▶ **SOURCE PASSAGE**
⁂

As part of her research, Nussbaum made frequent trips to India to study the problems of poor women there. She advised programs aimed at increasing female literacy in India and the prosecution of domestic violence there. Nussbaum has little patience with those who accuse her of foisting “foreign” values on other cultures. “It is better to risk being consigned by critics to the ‘hell’ reserved for alleged Westernizers and imperialists,” she wrote in “Sex and Social Justice,” “than to stand around in the vestibule waiting for a time when everyone will like what we are going to say.”
Nussbaum’s rights-based universalism also undergirded her arguments for equality for homosexuals. In 1993, she was asked to be a prosecution witness in Romer v. Evans; the case challenged a Colorado amendment that sought to overturn local laws protecting homosexuals from discrimination. In testifying, she discovered that the career of the politically engaged philosopher can be fraught with peril. Having never set foot inside a courtroom, the “lawyer for humanity” was unprepared for how little a hostile cross-examination resembled the free-ranging inquiry of the seminar. On the stand, Nussbaum cited classical texts to argue that there were no ancient precedents for denying homosexuals equality. “Plato’s dialogues contain several extremely moving celebrations of male-male love,” she explained, “and judge this form of love to be, on the whole, superior to male-female love because of its potential for spirituality and friendship.” Her testimony was attacked by several conservative scholars who accused her of warping Plato’s words. Nussbaum and her critics traded angry accusations of libel and perjury – revolving around the interpretation of one notoriously difficult Platonic dialogue – before the law was finally ruled unconstitutional by the Supreme Court. When I asked whether she thinks her scholarly reputation was tarnished by all the mudslinging, Nussbaum handed me the 136-page law-review article she published on the case. It bristled with dozens of pink Post-its. “If you read this you will see that my arguments were all good and quite correct,” she said curtly.

⁂

▶ **GIVEN DATA**

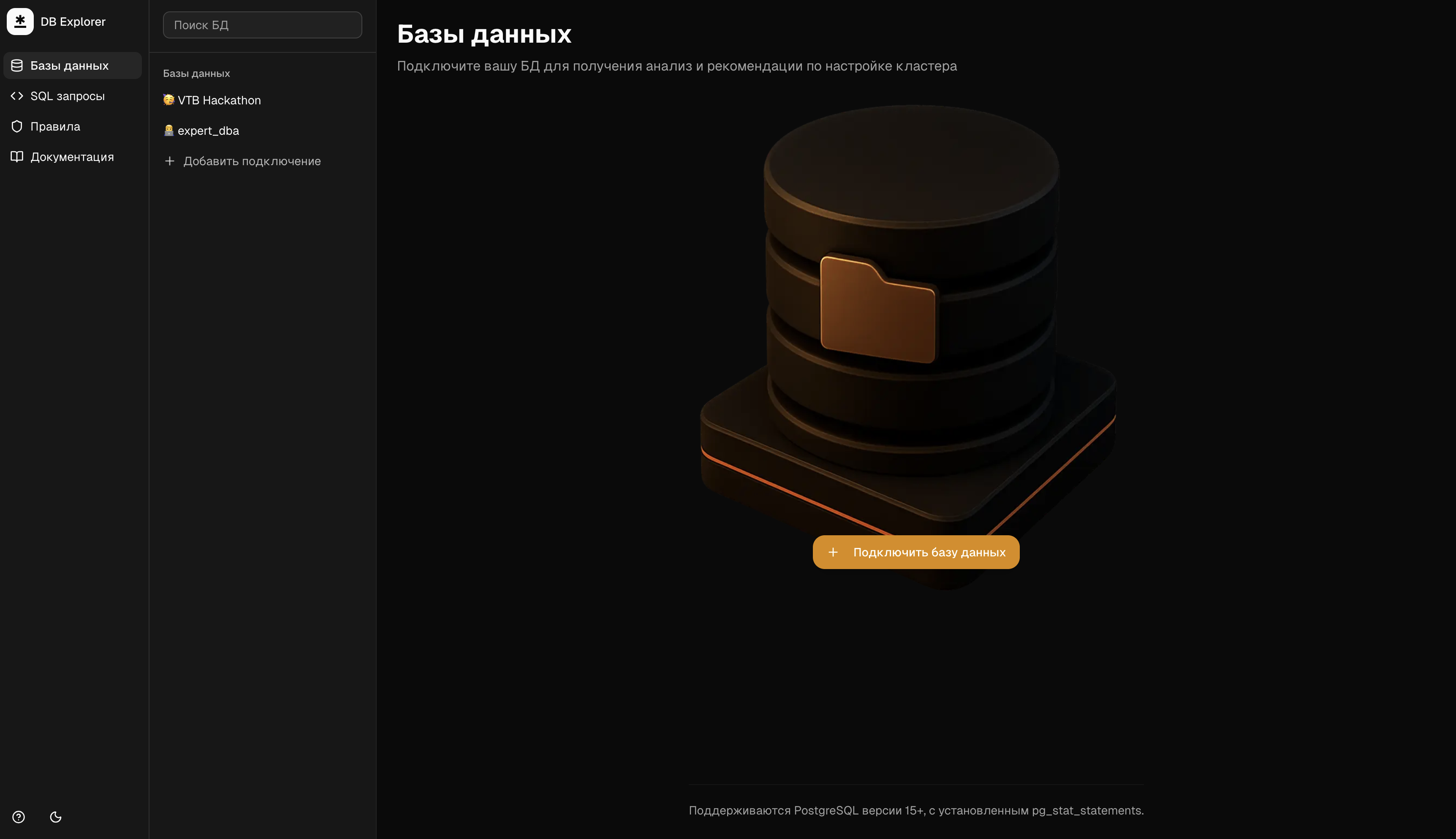Click the DB Explorer asterisk logo
Screen dimensions: 1456x839
(x=20, y=22)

⁂

▶ **EXERCISE DETAILS**
Quote each statement that the passage about Nussbaum presents in quotation marks as her own words, written or spoken.

▶ **TASK SOLUTION**
1. "It is better to risk being consigned by critics to the 'hell' reserved for alleged Westernizers and imperialists ... than to stand around in the vestibule waiting for a time when everyone will like what we are going to say."
2. "Plato's dialogues contain several extremely moving celebrations of male-male love ... and judge this form of love to be, on the whole, superior to male-female love because of its potential for spirituality and friendship."
3. "If you read this you will see that my arguments were all good and quite correct."